Cubs’ title defense may finally start, but Quintana more about future
The biggest trade between the Cubs and White Sox in at least a generation could be the move that breaks the logjam in the National League Central and finally makes the Cubs’ championship defense actually look like one.
But that has a lot less to do with why the Cubs spent their top two prospects for Jose Quintana than what the left-hander does for their chances to win next year. And the year after.
“I do like what this trade gives us a chance to do in 2017,” Cubs president Theo Epstein said, “but the primary factor was really what it does for our four-plus-year window that we’re looking at here going forward.”
If any player from the outside was going to have a chance to spur the 43-45 Cubs to a strong finish, it certainly figured to be a starting pitcher with an All-Star track record who could join a sagging rotation that has been the Achilles heel of the team’s moribund season.
Quintana will make his Cubs debut Sunday in Baltimore.
But the Cubs need more than one pitcher, even a productive newcomer, to pick up the considerable slack necessary to win a division in which they trail the leader by 5½ games — never mind what’s necessary to make another deep postseason run.
A Cubs’ rotation that led the majors with a collective 2.96 ERA last year, and had two Cy Young Award finalists, is back with a 4.66 ERA that ranks eighth in the National League.
What made Quintana worth Baseball America’s No. 5 prospect (outfielder Eloy Jimenez) and No. 83 prospect (right-hander Dylan Cease), along with two other minor leaguers, is that he can backfill a rotation that loses former Cy Young winner Jake Arrieta and veteran John Lackey to free agency after this year.
The trade left the Cubs without any players on Baseball America’s top-100 prospect list.
“This deal had zero-percent chance of happening without both Eloy and Cease in it,” Epstein said.
Quintana, 28, is under club control through 2020, with $3.2 million left on this year’s salary, $8.95 million coming in 2018 and club options the following two years for $10.5 million each.
“He’s the type of pitcher we’ve been trying to acquire unsuccessfully now for a long time,” said Epstein, who traded for Mike Montgomery a year ago and for Eddie Butler over the winter in deals meant to address the long-term starting pitching deficit. “In the end it ended up being a surprising dance partner for us, but I think a great baseball trade all around.”
The Cubs have talked for months about the need to land two starters by next season to have a chance to sustain their window of opportunity to win with this hitting core — and the fear they might enter the offseason still needing both.

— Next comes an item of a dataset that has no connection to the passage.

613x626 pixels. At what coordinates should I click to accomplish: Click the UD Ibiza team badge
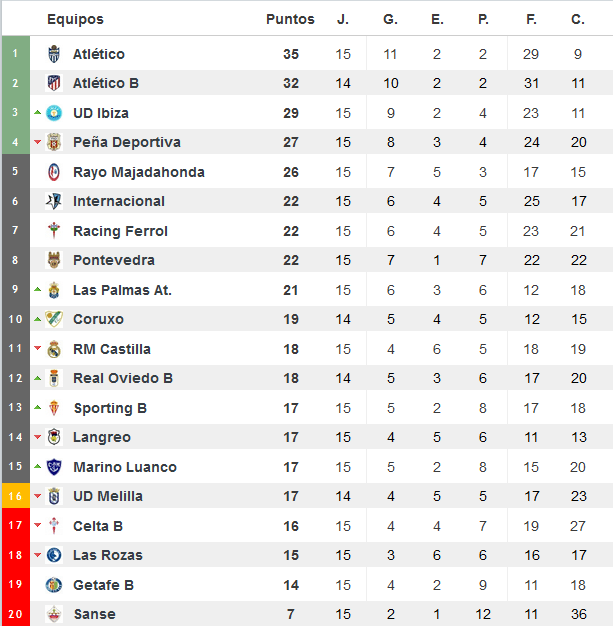coord(54,113)
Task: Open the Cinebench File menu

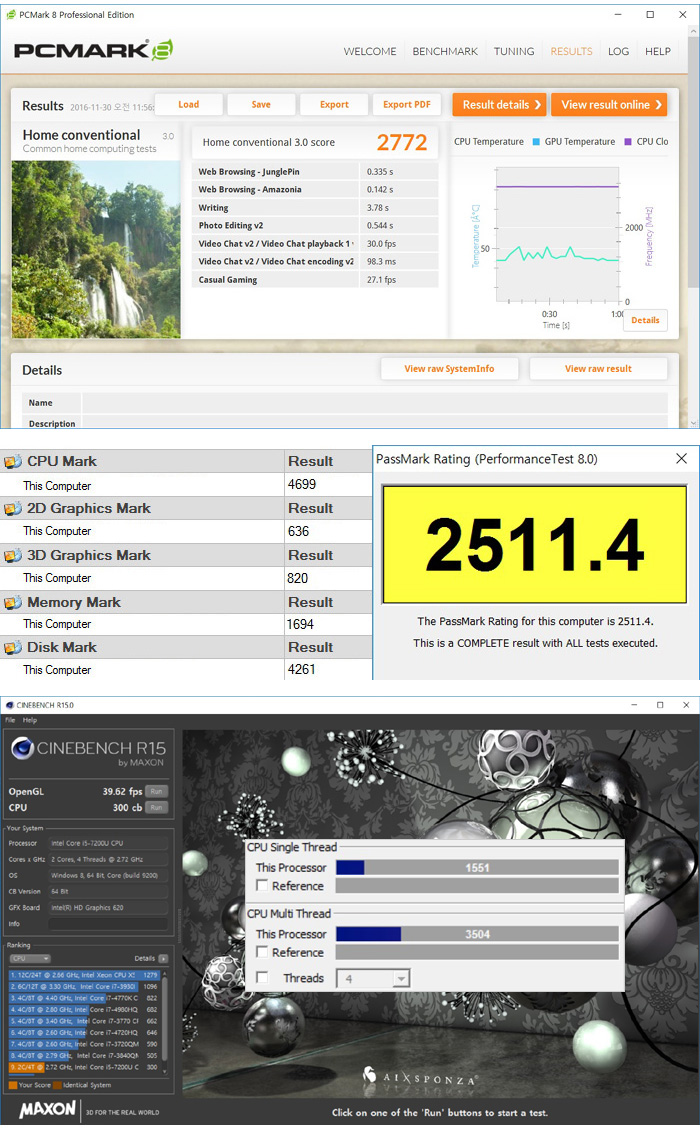Action: pos(10,720)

Epstein, who said it was “surprisingly easy” to deal with the crosstown rival as though it were any other trading partner, had talked to Sox general manager Rick Hahn early last month about Quintana but was discouraged by the asking price.
The Cubs believed they were out of consideration for the 2016 All-Star until Hahn reached out Sunday morning, leading to the deal that was finalized Wednesday night, Epstein said.
He said part of the work involved both the scouting and analytics departments “digging deep” to determine whether Quintana’s 1-7, 5.60-ERA performance the first two months of the season was a predictive red flag or whether there were “fixable factors” involved with the pitcher who has a career 3.51 ERA.
“Our assessment on both fronts,” Epstein said, “was that he is the same guy, and our staff felt that way with conviction.”
The front office is looking at the 2017 season and its willingness to add more before the July 31 trade deadline with less conviction.
Epstein said they’ll “step back and survey the rest of the market,” but added, “a lot of it will depend on how we play.
“We need to play well coming out of the gates here, and we’ll assess what we’re trying to do in large part based on how we play and where we are in the standings, and how realistic we think a World Series run is this year,” he said. “Everything is still on the table for this year.”
Epstein hasn’t ruled out trading from the young core on the major league roster to acquire more pitching. But it probably would take another blockbuster-level deal.
“We’ve been consistent all along that we don’t have any untouchables,” he said. “But I think you can read into today’s move just how much faith we have in this group of guys. You own the fact that we had a bad first half. But I think it’s important not to overreact to that.
“This group has won one World Series, and our goal is to win more. And we needed to and need to add starting pitching in order to make that happen. You can read into the fact that this trade was made without touching the major-league team at all.
“We’re certainly not looking to sell low on members of our core, and we hope in fact to keep it intact if possible and win more World Series with this group.”